— DATASET RECORDS —
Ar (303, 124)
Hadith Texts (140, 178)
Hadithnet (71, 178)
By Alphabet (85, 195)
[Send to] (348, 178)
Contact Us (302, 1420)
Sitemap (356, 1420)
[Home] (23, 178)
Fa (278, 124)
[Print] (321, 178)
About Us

— TASK TO COMPLETE —
Output all of the data without altering a single line.

— FINISHED TASK —
Ar (303, 124)
Hadith Texts (140, 178)
Hadithnet (71, 178)
By Alphabet (85, 195)
[Send to] (348, 178)
Contact Us (302, 1420)
Sitemap (356, 1420)
[Home] (23, 178)
Fa (278, 124)
[Print] (321, 178)
About Us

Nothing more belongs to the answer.